Contrario a lo que dijo Duque, la Jurisdicción de Paz estableció que no fueron hechos aislados o de repetición accidental. Se trató de un mismo patrón criminal.
Cuarto, durante este tiempo se han exacerbado la corrupción y el cinismo oficial. El escándalo del contrato para la conectividad de niños y niñas en zonas rurales quedó solo en eso. La ministra responsable siguió en otro cargo público y ahora aparece sonriente en fotografías con el candidato oficial.

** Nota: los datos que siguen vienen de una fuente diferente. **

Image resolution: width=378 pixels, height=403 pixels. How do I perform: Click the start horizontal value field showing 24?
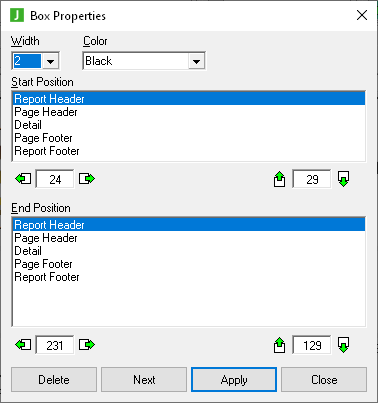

A ello se le agrega la modificación de la ley de garantías. Según informa la misma Contraloría incondicional, desde su entrada en vigencia en noviembre 13 pasado, “se han suscrito 645.495 contratos por más de 52.3 billones de pesos en los 32 departamentos del país y Bogotá”. Así se surten las tulas llenas de billetes para comprar votos.
Quinto, Duque y sus funcionarios insisten en la gran recuperación de la economía, pero lo cierto es que solo se ha beneficiado a los mismos de siempre. No hay una reducción real del desempleo. Las mujeres se han visto particularmente afectadas por esta crisis.
La situación social sigue en franco deterioro: incremento del número de personas sin ingresos, detrimento notorio de la alimentación, aumento de muertes por hambre y desnutrición de niños y niñas en todo el país. Las propuestas del Comité de paro y la bancada alternativa encaminadas a superar la crisis sanitaria y económica no fueron siquiera escuchadas.
Pero en medio de este caos, el panorama es promisorio. El país urbano y rural despertó el año pasado y sigue alerta. La promesa de la paz está viva. El señor del Ubérrimo perdió su apoyo popular y, contra toda expectativa, una jueza valiente ordenó procesarlo.
La transformación profunda que empiece con las elecciones debe rescatar la dignidad y los derechos postergados de las mayorías excluidas por siglos. Será un proceso largo y difícil, pero hay que arrancar. La esencia del vivir sabroso. No habrá Zapateiro que valga.